Да, я, Сайрес Хэдли, уроженец Нью-Йорка и житель Оксфорда, свежайший плод современной культуры собственной персоной, некогда был частью великой цивилизации прошлого. И становится ясно, почему многие знаки и иероглифы, которыми я окружен, смутно представляются мне знакомыми. Вот почему моя память напрягается раз за разом, словно в предчувствии откровения, которое где-то рядом, но неизменно ускользает, казалось бы, из самых рук. Теперь я понимаю, что за глубокое душевное волнение испытываю, когда мои глаза встречаются с глазами Моны. Оно рождается в недрах моего подсознания, где все еще гнездится память о том, что было двенадцать тысяч лет тому назад.
Тем временем лодка касается берега, и из нависшего над ним кустарника появляется яркая белая фигурка. Я спешу подхватить ее. Торопливое объятие, и вот я поднимаю, я переношу ее в лодку. И тут тревога, тревога! Неистовыми жестами я велю гребцам отчаливать. Но поздно. Из-за кустов выбегают люди. Скорые руки хватаются за борт лодки. Я борюсь, я сбрасываю их, но напрасно. Сверкает занесенная секира, обрушивается мне на голову. И я мертвым падаю, сбив с ног свою госпожу, орошая кровью ее белый наряд. Я вижу, как она кричит, как раскрыт ее рот, какой у нее дикий взгляд, а отец извлекает ее за длинные черные косы из-под моего недвижного тела. И падает занавес.

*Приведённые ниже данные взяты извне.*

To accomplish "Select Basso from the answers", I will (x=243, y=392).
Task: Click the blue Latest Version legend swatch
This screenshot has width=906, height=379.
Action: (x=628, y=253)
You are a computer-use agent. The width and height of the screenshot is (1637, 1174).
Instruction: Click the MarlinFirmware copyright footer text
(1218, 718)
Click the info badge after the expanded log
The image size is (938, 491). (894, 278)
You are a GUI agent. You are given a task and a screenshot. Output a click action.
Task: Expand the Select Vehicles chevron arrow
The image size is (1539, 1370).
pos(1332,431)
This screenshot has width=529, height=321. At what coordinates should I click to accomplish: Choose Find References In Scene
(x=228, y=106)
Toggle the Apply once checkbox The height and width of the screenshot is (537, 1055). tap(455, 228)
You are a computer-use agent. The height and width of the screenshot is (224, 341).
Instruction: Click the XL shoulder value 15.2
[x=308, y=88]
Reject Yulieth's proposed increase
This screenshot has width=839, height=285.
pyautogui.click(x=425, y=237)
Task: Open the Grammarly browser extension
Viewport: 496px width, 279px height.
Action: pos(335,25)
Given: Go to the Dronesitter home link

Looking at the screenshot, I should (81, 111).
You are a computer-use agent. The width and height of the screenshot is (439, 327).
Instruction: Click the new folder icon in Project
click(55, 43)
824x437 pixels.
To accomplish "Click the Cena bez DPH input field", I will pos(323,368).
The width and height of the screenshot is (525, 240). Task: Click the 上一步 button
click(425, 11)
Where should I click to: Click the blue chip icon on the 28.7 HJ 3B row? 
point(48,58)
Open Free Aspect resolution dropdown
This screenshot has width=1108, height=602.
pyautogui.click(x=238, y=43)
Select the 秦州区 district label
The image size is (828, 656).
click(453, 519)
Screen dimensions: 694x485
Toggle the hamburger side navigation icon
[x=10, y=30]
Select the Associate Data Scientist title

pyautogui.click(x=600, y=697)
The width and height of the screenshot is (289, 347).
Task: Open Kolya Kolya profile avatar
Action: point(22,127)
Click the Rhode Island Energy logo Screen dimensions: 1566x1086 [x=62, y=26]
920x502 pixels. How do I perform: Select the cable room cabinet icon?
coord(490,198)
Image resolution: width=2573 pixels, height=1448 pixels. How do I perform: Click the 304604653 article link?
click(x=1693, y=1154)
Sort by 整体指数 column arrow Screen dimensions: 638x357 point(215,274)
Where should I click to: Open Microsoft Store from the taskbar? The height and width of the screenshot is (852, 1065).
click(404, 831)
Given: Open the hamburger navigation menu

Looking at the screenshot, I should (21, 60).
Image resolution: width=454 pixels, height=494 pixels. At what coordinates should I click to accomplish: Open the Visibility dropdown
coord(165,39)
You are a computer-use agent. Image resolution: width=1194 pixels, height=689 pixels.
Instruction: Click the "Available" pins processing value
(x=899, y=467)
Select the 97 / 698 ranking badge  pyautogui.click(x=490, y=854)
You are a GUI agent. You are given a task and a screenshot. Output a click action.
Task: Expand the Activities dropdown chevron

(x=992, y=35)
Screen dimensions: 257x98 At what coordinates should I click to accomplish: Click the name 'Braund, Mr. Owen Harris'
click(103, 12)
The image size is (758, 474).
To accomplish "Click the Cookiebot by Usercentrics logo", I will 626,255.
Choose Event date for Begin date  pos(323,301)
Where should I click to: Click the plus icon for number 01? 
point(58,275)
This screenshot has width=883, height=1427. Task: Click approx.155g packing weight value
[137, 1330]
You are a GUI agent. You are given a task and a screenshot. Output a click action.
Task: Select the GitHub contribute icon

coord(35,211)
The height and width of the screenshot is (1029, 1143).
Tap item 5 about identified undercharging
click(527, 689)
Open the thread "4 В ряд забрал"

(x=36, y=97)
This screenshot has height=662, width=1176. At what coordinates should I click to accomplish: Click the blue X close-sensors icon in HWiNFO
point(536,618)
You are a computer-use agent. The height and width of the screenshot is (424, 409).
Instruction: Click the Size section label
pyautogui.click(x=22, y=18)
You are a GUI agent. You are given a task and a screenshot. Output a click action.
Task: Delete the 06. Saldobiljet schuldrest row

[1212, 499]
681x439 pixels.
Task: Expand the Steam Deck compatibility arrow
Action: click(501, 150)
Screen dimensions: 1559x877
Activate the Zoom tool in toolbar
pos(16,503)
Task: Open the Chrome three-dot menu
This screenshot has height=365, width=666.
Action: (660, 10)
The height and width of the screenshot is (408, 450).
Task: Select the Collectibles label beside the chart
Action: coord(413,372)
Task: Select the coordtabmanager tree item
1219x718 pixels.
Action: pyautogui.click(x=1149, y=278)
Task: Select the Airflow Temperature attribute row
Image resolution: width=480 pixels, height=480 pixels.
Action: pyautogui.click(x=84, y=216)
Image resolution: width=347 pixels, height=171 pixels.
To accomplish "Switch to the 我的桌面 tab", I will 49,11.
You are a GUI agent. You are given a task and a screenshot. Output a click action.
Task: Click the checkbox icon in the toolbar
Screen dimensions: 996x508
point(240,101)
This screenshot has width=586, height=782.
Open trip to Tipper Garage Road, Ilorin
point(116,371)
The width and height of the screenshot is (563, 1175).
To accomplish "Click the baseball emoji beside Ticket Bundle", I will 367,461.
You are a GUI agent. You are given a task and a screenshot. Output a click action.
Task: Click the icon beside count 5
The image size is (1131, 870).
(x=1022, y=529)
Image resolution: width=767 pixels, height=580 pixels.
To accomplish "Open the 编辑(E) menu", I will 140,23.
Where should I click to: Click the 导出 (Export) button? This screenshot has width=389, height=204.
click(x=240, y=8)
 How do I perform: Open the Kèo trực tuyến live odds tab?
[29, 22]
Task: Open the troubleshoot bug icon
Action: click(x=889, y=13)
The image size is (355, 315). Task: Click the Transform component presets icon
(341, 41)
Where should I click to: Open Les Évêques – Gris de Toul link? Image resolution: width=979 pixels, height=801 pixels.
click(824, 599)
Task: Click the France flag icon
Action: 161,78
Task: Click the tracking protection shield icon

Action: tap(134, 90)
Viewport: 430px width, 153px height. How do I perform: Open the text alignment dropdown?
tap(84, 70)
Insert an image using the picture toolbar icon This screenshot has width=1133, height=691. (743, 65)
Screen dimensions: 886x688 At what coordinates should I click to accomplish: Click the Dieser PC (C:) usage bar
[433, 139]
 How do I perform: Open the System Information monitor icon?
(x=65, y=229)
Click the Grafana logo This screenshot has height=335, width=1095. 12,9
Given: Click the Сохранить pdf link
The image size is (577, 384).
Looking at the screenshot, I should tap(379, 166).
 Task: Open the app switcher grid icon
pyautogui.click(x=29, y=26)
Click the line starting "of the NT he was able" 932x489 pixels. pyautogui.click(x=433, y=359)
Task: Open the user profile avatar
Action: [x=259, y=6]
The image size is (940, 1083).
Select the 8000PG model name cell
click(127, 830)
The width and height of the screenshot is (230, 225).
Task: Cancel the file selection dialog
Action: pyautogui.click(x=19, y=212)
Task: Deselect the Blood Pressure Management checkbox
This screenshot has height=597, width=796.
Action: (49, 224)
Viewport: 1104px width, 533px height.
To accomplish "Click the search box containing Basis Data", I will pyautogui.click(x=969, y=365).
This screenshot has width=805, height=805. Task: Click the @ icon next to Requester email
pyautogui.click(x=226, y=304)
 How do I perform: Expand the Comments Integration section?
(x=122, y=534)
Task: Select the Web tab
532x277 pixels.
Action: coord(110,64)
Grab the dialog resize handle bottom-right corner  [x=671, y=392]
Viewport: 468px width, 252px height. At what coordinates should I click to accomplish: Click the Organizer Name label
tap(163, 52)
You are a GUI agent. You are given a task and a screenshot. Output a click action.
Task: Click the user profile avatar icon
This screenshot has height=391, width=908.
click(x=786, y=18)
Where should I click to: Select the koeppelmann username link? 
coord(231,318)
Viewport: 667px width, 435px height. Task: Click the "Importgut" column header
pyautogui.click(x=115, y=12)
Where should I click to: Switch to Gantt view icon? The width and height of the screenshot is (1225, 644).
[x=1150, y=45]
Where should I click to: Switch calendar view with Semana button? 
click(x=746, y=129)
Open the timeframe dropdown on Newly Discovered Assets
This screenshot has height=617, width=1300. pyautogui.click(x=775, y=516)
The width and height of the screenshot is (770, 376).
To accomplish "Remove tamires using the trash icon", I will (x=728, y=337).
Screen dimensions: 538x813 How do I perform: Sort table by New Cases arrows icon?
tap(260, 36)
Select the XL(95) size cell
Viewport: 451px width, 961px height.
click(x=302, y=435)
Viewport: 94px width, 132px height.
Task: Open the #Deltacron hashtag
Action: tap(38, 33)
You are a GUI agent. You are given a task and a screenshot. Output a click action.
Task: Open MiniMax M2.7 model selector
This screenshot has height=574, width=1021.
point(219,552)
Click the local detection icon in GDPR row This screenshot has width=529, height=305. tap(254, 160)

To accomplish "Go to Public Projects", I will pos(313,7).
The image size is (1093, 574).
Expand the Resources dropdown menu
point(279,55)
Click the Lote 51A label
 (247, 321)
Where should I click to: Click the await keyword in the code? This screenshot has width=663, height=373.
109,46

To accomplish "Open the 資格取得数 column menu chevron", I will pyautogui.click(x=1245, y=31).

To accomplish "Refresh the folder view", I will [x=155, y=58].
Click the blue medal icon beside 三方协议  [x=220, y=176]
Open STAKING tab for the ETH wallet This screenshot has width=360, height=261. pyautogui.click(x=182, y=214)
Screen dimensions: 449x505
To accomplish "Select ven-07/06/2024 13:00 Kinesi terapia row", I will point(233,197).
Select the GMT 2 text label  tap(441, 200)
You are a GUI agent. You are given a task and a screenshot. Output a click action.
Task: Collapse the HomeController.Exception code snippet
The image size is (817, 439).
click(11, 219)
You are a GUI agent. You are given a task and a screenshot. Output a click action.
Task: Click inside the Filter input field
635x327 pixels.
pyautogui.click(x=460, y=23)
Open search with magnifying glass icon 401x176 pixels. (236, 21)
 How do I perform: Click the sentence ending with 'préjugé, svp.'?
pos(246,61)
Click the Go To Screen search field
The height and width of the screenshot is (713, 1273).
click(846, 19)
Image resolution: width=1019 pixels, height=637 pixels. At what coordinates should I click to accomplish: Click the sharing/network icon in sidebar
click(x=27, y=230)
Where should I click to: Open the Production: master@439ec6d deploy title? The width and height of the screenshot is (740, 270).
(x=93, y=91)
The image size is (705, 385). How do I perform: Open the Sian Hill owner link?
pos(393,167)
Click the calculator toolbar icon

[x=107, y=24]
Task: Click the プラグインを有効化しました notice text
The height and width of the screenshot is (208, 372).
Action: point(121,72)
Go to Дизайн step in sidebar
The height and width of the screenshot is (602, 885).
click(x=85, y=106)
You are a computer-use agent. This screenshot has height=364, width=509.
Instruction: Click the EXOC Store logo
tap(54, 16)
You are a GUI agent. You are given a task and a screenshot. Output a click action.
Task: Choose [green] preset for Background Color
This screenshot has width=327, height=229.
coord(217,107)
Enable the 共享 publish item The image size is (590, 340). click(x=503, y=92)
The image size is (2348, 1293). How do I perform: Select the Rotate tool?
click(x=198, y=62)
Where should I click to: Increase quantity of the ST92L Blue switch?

И новая картина мерцает на серебряном экране. Зал дома беглецов, построенного мудрым атлантом убежища судного дня, того самого дама, где мы теперь находимся. Вижу устрашенную, теснящуюся толпу в самый миг катастрофы. В толпе Мона, она одна, потому что ее отец все еще на стороне сил зла. Огромный зал качается, как попавший в бурю корабль, объятые ужасом беглецы припадают к колоннам или барахтаются на полу. Все кренится и проваливается, опускаясь в волны. Картина меркнет, и Манд, повернувшись к нам, улыбкой дает понять, что на том конец.
Да, мы жили когда-то прежде, все трое, возможно, и впредь будем жить, неизменно встречаясь в длинной цепи наших существований. В верхнем мире я уже мертв, но мое воплощение существует в этом, нижнем. Манд и Мона умерли под покровом вод, и их вселенские судьбы теперь плетутся здесь. На миг перед нашими глазами приподнялся уголок великой темной завесы Природы, мелькнул мимолетный лучик света среди окружающих нас тайн.
А мои заново обретенные, дорогие сердцу избранница навек и ее отец, пожалуй, что спасли нам жизнь чуть позже, во время единственной серьезной стычки, разразившейся между нами и общиной, в которой мы обитали. Само по себе дело могло плохо кончиться, если бы гораздо более важные события не отвлекли потом всеобщего внимания, подняв нас в глазах атлантов на недосягаемую высоту. А произошло это так.
Однажды утром, если можно воспользоваться этими словами там, где о времени дня можно судить только по занятиям, профессор и я сидели в нашей общей комнате. Профессор приспособил один из углов под лабораторию и деловито занимался там потрошением попавшихся накануне в сеть гастростомусов. На столе в беспорядке были разбросаны амфиподы, копеподы, экземпляры Valella, Ianthina, Physalia и всякой прочей живности, одинаково непривлекательной на запах и на вид. Я устроился по соседству и занялся атлантской грамматикой, поскольку у наших друзей было множество книг, любопытным образом отпечатанных справа налево на чем-то, что я принял за пергамент, но что на поверку оказалось прессованными и выделанными рыбьими пузырями. Я твердо решил обрести ключ к познаниям атлантов и поэтому большую часть времени уделял письменности и началам языка.